For those with long memories, what's happening in Hong Kong this year must evoke a strong sense of déjà vu. Anti-Japanese protests over the Diaoyu Islands, worries about high-level government corruption and intense debates over the need to change school curriculums … That may sound like today's political landscape, but it was also the backdrop to a period of intense popular agitation from mid-1970 to mid-1973.
As Michael DeGolyer of Baptist University has pointed out, student leaders led rallies against the US handover of the Diaoyus to Japan. They also opposed Chinese history being taught only up to the 1911 revolution in school. Meanwhile, the arrest and high-profile trial of police superintendent Peter Godber exposed pervasive official corruption. The political agitation of that era caused the colonial government to become more responsive to popular demands.
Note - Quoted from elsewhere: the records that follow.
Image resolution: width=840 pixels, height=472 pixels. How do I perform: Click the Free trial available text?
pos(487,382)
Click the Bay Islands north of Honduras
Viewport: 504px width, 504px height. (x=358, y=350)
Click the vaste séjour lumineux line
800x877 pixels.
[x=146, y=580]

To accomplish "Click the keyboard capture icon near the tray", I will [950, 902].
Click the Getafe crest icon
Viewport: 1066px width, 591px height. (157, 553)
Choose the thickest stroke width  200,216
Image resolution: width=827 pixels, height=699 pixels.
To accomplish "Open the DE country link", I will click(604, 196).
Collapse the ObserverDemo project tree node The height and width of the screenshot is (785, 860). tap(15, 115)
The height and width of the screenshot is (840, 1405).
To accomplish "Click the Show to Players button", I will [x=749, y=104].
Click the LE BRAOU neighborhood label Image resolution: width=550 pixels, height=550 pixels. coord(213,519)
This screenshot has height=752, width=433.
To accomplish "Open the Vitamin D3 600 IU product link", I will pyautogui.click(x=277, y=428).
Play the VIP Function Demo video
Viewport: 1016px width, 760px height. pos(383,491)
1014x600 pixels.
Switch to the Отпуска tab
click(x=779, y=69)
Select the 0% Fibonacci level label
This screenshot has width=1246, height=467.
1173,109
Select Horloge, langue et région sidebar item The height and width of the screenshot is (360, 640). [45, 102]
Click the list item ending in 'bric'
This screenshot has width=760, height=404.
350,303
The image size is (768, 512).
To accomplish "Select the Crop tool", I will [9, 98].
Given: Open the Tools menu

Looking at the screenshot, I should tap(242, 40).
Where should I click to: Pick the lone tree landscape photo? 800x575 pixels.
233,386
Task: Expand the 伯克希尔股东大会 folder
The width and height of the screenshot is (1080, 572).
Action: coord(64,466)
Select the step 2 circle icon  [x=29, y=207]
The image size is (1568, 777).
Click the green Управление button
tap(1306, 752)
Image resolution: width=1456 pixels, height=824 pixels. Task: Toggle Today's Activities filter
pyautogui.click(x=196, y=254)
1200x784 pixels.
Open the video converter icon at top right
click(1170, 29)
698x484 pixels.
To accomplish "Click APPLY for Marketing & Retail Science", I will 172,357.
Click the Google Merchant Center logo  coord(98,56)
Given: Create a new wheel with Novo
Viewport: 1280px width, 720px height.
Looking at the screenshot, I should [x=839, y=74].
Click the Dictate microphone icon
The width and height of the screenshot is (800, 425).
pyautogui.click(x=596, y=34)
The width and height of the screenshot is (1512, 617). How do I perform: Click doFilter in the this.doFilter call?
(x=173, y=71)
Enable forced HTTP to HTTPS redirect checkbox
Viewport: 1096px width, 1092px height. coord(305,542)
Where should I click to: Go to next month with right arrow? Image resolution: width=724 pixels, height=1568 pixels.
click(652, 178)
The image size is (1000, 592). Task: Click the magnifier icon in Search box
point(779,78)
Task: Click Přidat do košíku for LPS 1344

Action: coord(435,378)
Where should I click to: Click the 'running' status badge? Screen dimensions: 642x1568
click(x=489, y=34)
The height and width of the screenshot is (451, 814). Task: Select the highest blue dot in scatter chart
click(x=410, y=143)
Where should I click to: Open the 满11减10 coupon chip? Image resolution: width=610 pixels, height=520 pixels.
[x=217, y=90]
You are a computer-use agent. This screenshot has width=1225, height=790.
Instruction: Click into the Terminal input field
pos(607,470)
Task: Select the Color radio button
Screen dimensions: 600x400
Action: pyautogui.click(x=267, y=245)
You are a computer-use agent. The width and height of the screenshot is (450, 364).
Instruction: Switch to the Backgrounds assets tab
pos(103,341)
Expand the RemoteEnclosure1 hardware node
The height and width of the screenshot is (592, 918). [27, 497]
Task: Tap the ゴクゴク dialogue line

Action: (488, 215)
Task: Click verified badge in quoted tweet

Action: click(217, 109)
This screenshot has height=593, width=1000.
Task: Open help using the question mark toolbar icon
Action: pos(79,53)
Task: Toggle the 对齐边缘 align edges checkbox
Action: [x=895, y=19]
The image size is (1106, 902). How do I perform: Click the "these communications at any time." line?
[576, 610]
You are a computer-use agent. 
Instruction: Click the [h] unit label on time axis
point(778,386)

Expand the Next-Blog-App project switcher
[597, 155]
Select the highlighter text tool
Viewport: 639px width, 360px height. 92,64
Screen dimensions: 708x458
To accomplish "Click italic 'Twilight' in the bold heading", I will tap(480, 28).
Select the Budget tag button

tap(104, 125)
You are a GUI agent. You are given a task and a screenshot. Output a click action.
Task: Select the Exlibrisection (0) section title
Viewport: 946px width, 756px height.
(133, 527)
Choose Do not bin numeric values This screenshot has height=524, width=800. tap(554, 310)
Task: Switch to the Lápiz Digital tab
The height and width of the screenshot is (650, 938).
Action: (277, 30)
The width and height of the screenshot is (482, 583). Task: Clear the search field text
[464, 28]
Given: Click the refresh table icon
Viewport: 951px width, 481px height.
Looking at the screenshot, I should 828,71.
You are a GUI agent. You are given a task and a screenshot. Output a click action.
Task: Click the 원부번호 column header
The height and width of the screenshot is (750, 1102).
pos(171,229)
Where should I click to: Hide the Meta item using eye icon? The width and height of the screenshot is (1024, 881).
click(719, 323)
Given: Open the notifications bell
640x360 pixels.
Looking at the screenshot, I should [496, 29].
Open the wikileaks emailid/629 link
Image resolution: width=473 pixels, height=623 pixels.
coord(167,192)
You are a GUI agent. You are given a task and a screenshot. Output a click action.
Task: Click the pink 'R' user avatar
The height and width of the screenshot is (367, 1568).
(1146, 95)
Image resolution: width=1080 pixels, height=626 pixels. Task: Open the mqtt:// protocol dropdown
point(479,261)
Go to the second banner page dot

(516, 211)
Despite last night's announcement by Chief Executive Leung Chun-ying that the hugely controversial national education curriculum would no longer be imposed on schools, which can instead choose whether to teach it, protests of one sort or another look set to be maintained by pupils and some parents who demand the wholesale scrapping of the scheme. This controversy will no doubt boost the numbers who turn out to vote, but it remains to be seen if the upswing will benefit the pan-democrats enough to dilute the negative effects of their bitter infighting.
A recent pre-election survey by Professor DeGolyer finds that dissatisfaction among young voters with the Hong Kong and central governments, and their pessimism about the future, are reaching a very high level, if not yet the level reached around the time of the July 2003 march against the Article 23 internal security law. In other words, Leung could hardly have picked a worse time to introduce national education.
In the heated curriculum row and election skirmishes, guilt by association has become a favourite tactic via which to tar opponents and critics. Candidates have accused each other of associating with mainland authorities. For example, in a radio exchange between the two legal functional constituency candidates - former Law Society president Albert Wong Kwai-huen and Civic Party barrister Dennis Kwok Wing-hang - each accused the other of mixing with mainland official bodies. The reality is that anyone in a position of responsibility could hardly avoid dealing with mainland authorities.